Whether the acquisition tax imposition disposition for a barge towed by another ship without a navigational engine is appropriate;

Summary of Judgment

A barge towed by another ship without a navigation-related engine or a navigation-fighting promotion engine is in itself incapable of resistance, and thus does not fall under a vessel or small-sized ship which shall be registered and registered regardless of its tonnage, and does not fall under a vessel which may determine a port of loading. Accordingly, the imposition of acquisition tax by determining the location of the relevant acquired article under Article 105(1) of the Local Tax Act, which is the basis for taxation jurisdiction based on the port of loading, is unlawful.

[Reference Provisions]

Articles 6, 20, and 21(1) of the Ship Act (amended by Act No. 3641 of Dec. 31, 1982); Articles 1 and 1-2 of the Regulations on the Loading, etc. of Small Ships (Presidential Decree No. 8599 of Jun. 18, 197); Article 105(1) of the Local Tax Act

Plaintiff-Appellee

East Asia Construction Industry Corporation

Defendant-Appellant

Attorney Lee Jae-ho, et al., Counsel for the defendant

Judgment of the lower court

Seoul High Court Decision 81Gu799 delivered on March 17, 1983

Text

The appeal is dismissed.

The costs of appeal are assessed against the defendant.

Reasons

The defendant's attorney's grounds of appeal are examined.
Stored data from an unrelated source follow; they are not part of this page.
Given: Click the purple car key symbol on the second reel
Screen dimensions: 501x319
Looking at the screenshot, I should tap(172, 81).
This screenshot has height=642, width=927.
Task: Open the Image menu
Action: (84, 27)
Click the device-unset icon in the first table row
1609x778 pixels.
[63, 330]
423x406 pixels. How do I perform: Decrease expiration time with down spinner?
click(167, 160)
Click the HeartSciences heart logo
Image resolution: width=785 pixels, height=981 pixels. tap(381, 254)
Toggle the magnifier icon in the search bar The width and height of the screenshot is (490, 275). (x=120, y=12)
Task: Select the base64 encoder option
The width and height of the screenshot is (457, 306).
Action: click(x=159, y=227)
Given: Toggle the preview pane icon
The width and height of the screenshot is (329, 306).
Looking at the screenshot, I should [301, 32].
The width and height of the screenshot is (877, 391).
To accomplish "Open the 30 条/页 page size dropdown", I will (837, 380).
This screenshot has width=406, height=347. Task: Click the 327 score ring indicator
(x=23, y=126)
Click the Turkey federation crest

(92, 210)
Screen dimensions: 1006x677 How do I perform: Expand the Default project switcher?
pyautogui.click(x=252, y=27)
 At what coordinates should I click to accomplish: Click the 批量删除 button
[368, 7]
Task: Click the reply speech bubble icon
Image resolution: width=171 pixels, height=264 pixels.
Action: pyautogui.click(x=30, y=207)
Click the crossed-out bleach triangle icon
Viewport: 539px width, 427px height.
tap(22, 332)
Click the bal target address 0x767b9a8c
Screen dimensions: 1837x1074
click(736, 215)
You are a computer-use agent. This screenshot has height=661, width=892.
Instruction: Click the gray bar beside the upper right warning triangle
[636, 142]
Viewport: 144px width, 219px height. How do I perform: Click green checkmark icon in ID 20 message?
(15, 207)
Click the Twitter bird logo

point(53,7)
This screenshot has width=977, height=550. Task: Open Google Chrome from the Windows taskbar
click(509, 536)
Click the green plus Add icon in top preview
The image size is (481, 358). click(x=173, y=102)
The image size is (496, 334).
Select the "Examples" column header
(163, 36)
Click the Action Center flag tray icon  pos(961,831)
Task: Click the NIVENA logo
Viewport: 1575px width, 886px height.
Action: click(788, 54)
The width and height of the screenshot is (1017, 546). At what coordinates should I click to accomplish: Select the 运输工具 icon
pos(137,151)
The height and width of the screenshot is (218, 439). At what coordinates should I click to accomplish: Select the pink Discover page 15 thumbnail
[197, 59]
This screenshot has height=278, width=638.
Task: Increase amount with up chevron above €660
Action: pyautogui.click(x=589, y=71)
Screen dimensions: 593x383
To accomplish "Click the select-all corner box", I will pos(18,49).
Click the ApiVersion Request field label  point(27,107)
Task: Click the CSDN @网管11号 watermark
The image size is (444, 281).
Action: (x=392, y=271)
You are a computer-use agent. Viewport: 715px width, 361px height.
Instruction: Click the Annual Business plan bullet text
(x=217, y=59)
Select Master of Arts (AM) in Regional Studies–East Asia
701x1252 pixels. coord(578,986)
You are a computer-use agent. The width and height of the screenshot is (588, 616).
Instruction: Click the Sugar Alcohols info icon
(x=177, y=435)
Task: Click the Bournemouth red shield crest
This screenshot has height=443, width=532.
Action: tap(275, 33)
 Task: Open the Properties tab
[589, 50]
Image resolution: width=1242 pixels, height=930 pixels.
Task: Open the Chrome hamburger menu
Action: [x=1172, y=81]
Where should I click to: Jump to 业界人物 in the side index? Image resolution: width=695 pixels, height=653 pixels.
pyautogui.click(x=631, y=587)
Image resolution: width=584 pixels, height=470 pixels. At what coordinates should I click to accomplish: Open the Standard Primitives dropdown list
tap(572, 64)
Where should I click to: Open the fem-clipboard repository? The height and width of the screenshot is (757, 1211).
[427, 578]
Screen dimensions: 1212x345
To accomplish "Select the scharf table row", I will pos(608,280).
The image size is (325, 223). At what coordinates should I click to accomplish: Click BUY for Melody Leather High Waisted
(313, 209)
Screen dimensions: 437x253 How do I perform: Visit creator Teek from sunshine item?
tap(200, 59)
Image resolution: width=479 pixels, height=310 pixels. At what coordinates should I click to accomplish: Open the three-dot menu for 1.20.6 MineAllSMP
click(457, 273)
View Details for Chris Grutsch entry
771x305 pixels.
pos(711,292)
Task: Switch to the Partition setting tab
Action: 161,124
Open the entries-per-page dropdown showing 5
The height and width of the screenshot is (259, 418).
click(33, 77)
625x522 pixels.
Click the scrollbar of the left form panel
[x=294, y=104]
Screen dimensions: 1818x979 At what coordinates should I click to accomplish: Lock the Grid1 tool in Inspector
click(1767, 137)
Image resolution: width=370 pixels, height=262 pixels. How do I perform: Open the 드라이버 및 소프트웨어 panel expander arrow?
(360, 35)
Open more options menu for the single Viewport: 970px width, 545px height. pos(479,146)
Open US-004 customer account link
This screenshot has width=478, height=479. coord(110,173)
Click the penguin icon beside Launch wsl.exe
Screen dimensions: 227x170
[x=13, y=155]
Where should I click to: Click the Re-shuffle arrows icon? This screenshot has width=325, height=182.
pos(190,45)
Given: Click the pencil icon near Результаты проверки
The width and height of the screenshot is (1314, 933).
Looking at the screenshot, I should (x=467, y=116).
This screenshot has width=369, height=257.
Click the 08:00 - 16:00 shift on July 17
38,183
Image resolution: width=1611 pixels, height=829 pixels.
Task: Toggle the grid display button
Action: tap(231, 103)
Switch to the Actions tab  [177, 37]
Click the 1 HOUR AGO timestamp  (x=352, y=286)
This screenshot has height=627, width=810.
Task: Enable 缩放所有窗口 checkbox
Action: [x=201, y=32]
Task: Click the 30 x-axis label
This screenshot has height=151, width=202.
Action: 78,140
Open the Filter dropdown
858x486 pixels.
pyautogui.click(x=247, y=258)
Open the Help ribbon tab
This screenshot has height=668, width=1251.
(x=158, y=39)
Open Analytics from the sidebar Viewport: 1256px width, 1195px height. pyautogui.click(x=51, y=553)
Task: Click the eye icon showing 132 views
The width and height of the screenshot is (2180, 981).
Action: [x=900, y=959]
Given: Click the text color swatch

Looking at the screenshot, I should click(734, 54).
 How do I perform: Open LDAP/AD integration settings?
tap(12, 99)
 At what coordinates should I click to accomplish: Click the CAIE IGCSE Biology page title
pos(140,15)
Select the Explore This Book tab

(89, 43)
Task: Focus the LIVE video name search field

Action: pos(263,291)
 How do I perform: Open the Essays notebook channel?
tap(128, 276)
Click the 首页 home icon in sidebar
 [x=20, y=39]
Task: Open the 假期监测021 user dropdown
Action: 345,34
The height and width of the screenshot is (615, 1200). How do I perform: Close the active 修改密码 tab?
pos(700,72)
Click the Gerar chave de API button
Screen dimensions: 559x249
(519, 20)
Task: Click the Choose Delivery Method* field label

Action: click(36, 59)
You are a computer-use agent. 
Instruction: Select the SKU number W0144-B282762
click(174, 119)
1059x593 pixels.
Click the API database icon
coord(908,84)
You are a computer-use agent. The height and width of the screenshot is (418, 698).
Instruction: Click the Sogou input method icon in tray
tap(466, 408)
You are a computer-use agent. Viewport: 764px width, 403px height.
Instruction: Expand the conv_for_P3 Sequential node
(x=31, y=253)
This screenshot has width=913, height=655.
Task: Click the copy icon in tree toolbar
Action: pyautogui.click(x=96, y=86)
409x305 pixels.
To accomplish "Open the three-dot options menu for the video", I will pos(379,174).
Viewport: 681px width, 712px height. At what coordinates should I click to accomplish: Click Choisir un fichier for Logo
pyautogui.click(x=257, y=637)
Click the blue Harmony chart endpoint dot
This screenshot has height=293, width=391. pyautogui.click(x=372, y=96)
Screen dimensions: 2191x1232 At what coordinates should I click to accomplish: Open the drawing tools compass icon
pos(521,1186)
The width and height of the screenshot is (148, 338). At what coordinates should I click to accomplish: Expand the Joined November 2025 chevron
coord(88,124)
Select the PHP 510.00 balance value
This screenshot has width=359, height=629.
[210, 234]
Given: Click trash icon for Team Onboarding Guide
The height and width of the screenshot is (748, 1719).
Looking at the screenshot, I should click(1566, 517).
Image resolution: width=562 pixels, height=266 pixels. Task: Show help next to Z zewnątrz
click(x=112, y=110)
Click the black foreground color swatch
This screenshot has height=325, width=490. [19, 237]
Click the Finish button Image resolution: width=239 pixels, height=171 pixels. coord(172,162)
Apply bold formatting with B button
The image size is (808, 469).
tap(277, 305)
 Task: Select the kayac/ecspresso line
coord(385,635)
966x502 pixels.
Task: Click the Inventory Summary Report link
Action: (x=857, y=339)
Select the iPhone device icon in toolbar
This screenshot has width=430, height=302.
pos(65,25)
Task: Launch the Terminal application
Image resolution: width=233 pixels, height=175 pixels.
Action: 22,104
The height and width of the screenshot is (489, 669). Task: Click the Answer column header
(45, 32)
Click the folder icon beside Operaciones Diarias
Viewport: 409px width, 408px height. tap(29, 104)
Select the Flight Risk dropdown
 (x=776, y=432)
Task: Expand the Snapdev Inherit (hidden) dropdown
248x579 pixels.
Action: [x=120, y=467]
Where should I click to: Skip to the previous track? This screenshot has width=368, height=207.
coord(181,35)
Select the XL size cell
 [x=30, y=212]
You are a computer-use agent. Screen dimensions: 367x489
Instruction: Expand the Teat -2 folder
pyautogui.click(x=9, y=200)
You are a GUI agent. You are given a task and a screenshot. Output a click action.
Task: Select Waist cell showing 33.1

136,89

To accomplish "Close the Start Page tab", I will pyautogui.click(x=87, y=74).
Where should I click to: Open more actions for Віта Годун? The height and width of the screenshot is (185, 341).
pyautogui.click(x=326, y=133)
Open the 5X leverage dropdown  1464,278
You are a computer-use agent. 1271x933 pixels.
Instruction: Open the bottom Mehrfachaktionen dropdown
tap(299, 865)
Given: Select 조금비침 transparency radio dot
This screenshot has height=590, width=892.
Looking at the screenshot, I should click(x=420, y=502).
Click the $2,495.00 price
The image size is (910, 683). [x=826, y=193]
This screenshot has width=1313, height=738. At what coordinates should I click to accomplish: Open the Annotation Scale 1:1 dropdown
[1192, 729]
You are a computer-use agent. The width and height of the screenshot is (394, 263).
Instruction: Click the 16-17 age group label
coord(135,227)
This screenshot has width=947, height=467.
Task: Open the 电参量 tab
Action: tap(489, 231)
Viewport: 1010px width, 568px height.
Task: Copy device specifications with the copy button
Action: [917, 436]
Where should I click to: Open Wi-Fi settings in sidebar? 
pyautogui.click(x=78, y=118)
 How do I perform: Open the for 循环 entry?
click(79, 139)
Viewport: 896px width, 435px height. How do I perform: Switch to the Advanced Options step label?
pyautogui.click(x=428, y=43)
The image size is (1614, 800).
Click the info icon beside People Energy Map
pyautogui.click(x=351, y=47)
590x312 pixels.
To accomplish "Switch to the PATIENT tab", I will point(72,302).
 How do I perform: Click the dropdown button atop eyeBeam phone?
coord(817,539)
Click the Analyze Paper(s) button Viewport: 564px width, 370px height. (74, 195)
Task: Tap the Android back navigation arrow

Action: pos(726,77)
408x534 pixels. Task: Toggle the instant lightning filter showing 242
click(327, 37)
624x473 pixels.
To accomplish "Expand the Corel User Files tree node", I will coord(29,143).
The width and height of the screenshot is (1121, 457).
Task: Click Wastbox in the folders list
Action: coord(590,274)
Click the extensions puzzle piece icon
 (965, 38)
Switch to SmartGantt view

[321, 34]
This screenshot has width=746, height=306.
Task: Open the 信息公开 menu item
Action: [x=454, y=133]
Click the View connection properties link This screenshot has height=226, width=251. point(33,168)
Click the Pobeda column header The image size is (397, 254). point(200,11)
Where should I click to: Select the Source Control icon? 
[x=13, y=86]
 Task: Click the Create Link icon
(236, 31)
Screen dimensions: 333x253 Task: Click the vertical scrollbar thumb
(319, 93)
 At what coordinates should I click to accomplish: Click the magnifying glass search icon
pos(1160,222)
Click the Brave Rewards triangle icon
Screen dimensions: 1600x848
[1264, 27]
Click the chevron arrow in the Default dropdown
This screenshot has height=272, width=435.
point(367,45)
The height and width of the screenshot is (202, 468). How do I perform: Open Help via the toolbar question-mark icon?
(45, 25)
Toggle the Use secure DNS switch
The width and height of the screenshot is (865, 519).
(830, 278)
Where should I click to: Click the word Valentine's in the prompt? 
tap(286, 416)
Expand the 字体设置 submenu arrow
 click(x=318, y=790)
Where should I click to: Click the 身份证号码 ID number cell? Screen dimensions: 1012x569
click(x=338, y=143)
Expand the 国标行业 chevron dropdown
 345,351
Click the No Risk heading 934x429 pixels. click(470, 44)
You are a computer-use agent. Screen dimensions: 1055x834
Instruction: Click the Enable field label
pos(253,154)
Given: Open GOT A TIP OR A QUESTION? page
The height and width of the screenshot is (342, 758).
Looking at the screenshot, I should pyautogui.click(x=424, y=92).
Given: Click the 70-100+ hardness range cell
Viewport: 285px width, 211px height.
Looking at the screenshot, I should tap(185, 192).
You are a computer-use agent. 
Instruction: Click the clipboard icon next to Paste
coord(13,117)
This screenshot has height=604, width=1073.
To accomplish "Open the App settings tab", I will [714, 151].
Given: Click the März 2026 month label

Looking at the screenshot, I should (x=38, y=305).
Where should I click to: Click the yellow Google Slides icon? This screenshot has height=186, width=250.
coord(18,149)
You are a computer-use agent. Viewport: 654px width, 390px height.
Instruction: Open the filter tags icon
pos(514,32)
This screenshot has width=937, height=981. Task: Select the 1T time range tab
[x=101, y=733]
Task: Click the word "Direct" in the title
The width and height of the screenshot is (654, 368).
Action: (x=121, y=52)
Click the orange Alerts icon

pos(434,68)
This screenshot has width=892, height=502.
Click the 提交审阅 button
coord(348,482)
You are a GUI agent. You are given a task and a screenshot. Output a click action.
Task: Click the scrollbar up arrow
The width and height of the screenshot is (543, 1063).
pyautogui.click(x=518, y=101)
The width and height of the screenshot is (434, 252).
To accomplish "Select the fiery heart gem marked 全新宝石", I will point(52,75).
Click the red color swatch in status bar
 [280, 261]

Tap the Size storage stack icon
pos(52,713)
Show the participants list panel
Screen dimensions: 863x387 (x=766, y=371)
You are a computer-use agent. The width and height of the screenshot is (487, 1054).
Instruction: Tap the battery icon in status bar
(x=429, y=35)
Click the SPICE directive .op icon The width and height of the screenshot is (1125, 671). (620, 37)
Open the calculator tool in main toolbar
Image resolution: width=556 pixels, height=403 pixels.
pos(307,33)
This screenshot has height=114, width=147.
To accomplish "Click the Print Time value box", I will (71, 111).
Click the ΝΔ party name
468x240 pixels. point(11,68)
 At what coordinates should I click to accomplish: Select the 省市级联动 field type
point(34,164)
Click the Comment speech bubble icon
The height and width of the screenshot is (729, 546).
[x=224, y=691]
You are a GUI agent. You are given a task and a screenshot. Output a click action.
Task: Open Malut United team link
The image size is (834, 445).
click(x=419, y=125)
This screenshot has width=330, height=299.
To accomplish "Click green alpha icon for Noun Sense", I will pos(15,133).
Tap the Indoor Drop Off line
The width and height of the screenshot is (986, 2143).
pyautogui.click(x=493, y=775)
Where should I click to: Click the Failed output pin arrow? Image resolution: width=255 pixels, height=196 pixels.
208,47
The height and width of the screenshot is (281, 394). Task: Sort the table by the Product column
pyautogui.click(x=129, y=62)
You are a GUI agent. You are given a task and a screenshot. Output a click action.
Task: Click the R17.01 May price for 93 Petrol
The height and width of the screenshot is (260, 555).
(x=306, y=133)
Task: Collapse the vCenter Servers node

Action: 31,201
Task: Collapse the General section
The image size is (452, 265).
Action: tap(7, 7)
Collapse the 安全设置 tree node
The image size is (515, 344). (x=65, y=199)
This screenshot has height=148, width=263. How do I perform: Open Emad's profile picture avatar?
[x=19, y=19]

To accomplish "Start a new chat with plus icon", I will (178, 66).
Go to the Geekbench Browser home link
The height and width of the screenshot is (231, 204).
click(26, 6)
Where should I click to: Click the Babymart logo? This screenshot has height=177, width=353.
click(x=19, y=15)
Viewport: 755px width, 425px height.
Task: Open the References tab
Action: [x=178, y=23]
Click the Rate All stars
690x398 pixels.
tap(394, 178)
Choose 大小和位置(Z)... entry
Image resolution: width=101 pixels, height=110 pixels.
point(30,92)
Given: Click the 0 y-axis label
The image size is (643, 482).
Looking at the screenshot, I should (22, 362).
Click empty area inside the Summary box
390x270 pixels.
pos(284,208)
According to the provisions of Articles 6, 20, and 21(1) of the Ship Act (amended by Act No. 3641 of Dec. 31, 1982), and Articles 1 and 1-2 of the Regulations on the Loading, etc. of Small Ships and Articles 1 and 1-2 of the Ship Act (amended by Presidential Decree No. 8599 of Jun. 18, 197), a barge operated only with a gross tonnage of less than 20 tons or a small ship with a single ship or no ship shall be registered or a ship with a loading port determined. Thus, a barge towed by another ship due to the lack of a navigation engine or navigation engine itself does not have the ability to resist, and therefore, it does not constitute a vessel capable of determining a loading port as a vessel or a small ship, regardless of its tonnage (see Supreme Court Decision 73Da142, May 30, 1973; Supreme Court Decision 200Da11314, Nov. 14, 1975).

Thus, the location of the article in question, which is the basis for the taxation jurisdiction, cannot be determined based on the port of registry, because there is no port of registry with respect to the ship of this case and the ship of this case, notwithstanding the fact that the ship of this case constitutes the ship under the jurisdiction of the defendant, the defendant issued the disposition of this case on the premise that the ship of this case falls under the Incheon port under the jurisdiction of the defendant, and thus the disposition of this case is not unlawful. Thus, the defendant's disposition of this case cannot be viewed as unlawful.

The decision of the court below that revoked the disposition of this case by the defendant is just and there is no reason to dispute the judgment of the court below on the basis of an independent opinion that the case is a vessel to be registered or registered. Therefore, the appeal is dismissed, and the costs of appeal are assessed against the losing party. It is so decided as per Disposition by the assent of all participating judges.